Nisso ele errou, e nós, que acreditávamos em suas ideias, erramos com ele. Isso não significa, porém, que o sonho
da sociedade igualitária tenha que ser sepultado. Continua vivo e o que importa é encontrar outros meios de torná-lo
realidade. Já alguns países têm avançado nessa direção.
Mas, para que esse avanço prossiga é necessário reconhecer que o sonho marxista estava errado, ainda que
bem-intencionado. Se insistirmos nos dogmas ditos revolucionários – como a luta de classes e a demonização da
iniciativa privada –, não sairemos do impasse que inviabilizou o regime comunista onde ele se implantou.

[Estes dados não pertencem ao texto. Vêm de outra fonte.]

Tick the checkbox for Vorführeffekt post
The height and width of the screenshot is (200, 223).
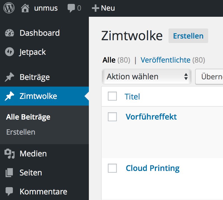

Há que reconhecer que, se sem o trabalhador não se produz riqueza, sem o empreendedor também não. Entregar
o destino da economia a meia dúzia de burocratas foi um dos equívocos que levaram ao fracasso os regimes comunistas
onde ele se implantou.
Tampouco pode-se negar que o regime capitalista se move essencialmente pela exploração do trabalho e pela
acumulação do lucro. A ambição desvairada pelo lucro é o mal do capitalismo que deve ser extirpado. E, creio eu, isso
talvez possa ser feito sem violência, uma vez que, de fato, ninguém necessita de acumular fortunas fantásticas para ser
feliz.
A sociedade também não necessita ser irretorquivelmente igualitária, mesmo porque as pessoas não são iguais.
Um perna de pau não deve ganhar o mesmo que o Neymar, nem o Bill Gates o mesmo que ganha um chofer de táxi.
E, por falar nisso, para que alguém necessita ter a sua disposição milhões e milhões de dólares? Para jantar à
tripa-forra? Se ele investir esse dinheiro numa empresa, criando bem e dando emprego às pessoas, tudo bem. Mas
ninguém necessita ter dez automóveis de luxo, vinte casas de campo nem dezenas de amantes.
Tais fortunas devem ser divididas com outras classes sociais, investidas na formação cultural e profissional das
pessoas menos favorecidas, usadas para subvencionar hospitais e instituições para atender pessoas idosas e carentes.
Sucede que só avançaremos nessa direção se pusermos de lado os preconceitos esquerdistas e direitistas, que
fomentam o ódio entre as pessoas.
Sabem por que Bill Gates deixou a presidência de sua empresa capitalista para dirigir a entidade beneficente que
criou? Porque isso o faz mais feliz, dá sentido à sua vida.